Put into context, if you figure out that the catapult fired when the enemy was too close, you adjust membership function to shift towards a median with longer range. You can either move the entire triangle or adjust the slopes.

Again, training these low-level things will probably require quite a bit of experimentation. You might end up with scripts and some rand() doing the trick just as good (or better) from the players point of view. Training higher level parameters, such as what kind of units to favor or how agressive to play might be easier.

I hope this at least gave you an idea of how it can be done. I am convinced there are far better ways of doing it :)

"I hope this at least gave you an idea of how it can be done. I am convinced there are far better ways of doing it." Hopefully there is ;). I understand that I have to somehow remember decisions and evaluate their relative outcomes, but how to do it extensibly with little complication is an issue.

For me, it's not what I want the system to train, it's how do I enable scripters to decide the training. Maybe the learning can be based upon the hierarchy which means it'll learn on different levels which simplifies the process, but the interface/implementation is still a mystery to me. Remembering decisions is the easy part, evaluating them as you said gets tricky, and modifying the evaluations seem even harder.

I guess you helped me specify my queries much better:
How exactly do I evaluate situations using the type of system described above, what does an evaluation look like, and how do I go about modifying them?

Your examples of how to evaluate just don't fit into the whole RTS model.

Okay, how does this sound. When the AI makes a decision, the system triggers observers that keep track of state. The ending state is stored if positive or if negative or both? A negative state can act as a filter against the generated decision tree while a positive state can act as a vote for a specific decision route. I'm not sure if this makes sense or if I'm on to something. If I'm on to something, is there a clear definition of what exactly this is which can be used to expand on it?

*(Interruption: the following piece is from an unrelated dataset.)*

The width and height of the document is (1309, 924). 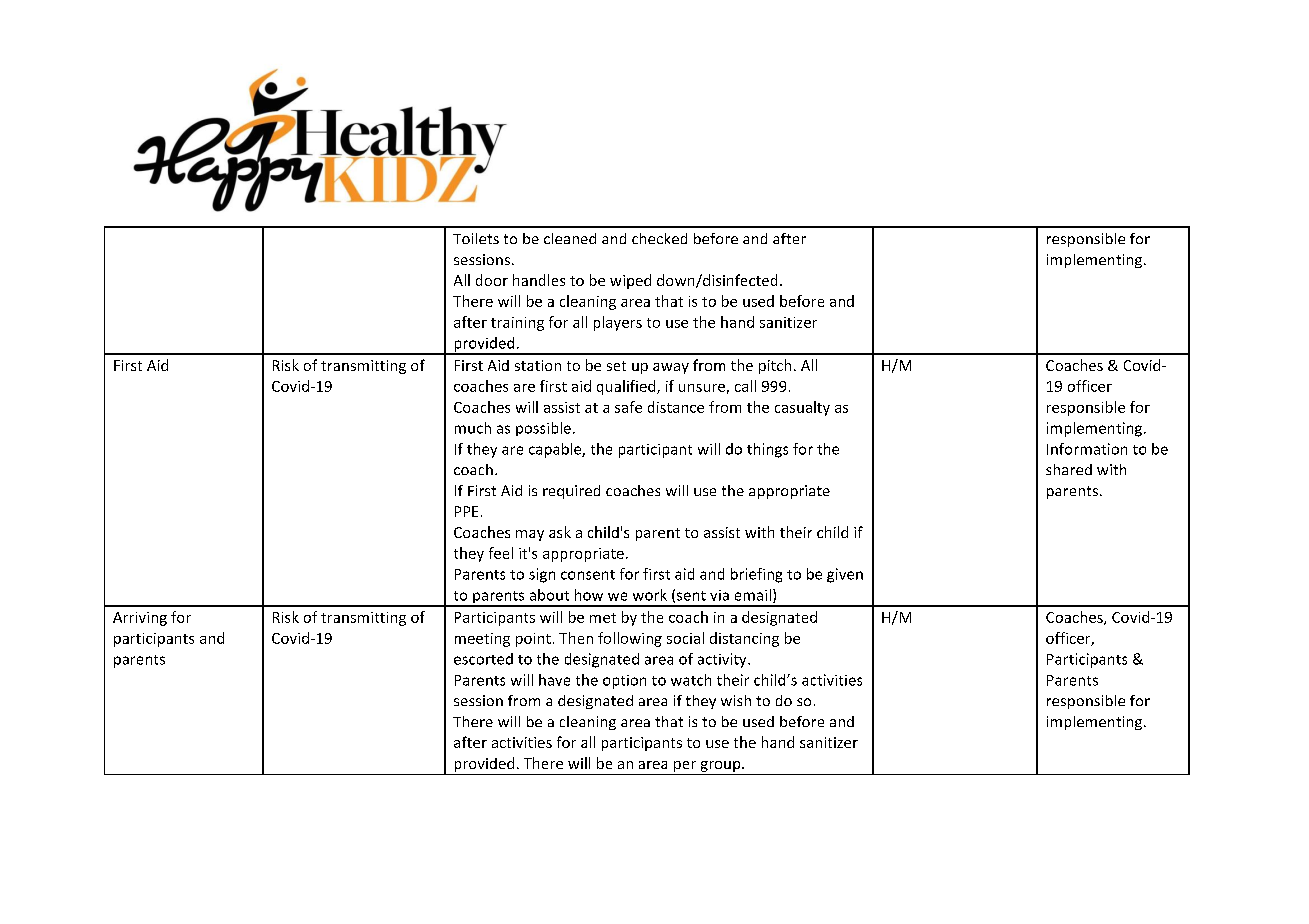 What do you see at coordinates (659, 238) in the document?
I see `checked` at bounding box center [659, 238].
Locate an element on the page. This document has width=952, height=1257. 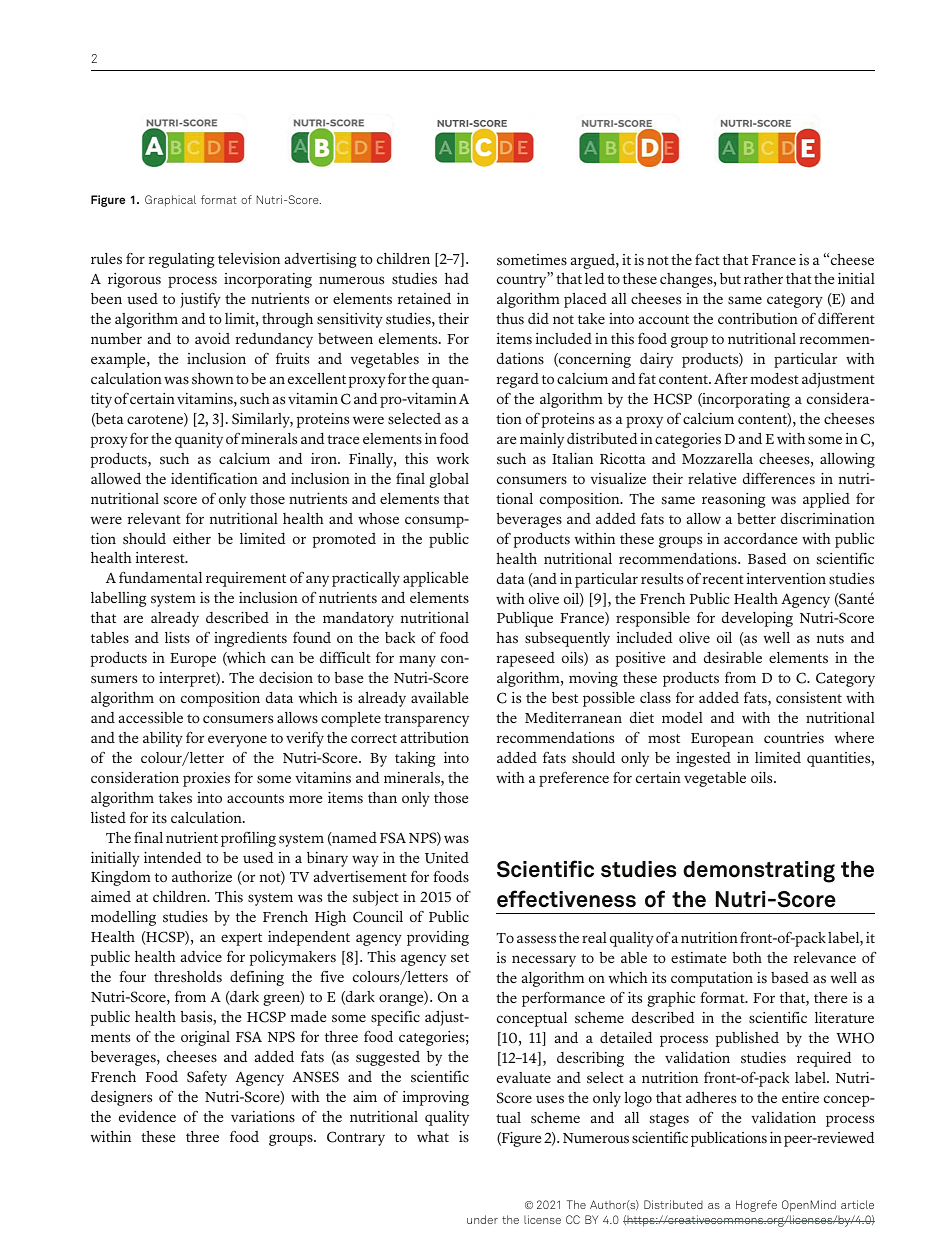
better is located at coordinates (756, 519).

What you mention there (if I understand you correctly) is what is called reinforcement learning. You provide your agent with a "delayed reward" in a final state and use that to reward all the actions that lead to that state. The problem is deciding how to change each of the actions, ie which action that is most "responsible" for achieving that reward.

An algorithm called Q-learning can help you here. In short it will discount the reward to an action the further away from the reward state that action is made. Then you can use the discounted reward to bias the node in your decision tree where that decision was made. As mentioned in the last post, you can to this biasing by changing the relevant membership functions at that node.

I think that's generally my AI design right there. AI is so incredibly hard to define though ;). The details are killer for an RTS. It's quite overwhelming, but I think I've planned for a perfect mixture of power and ease of use.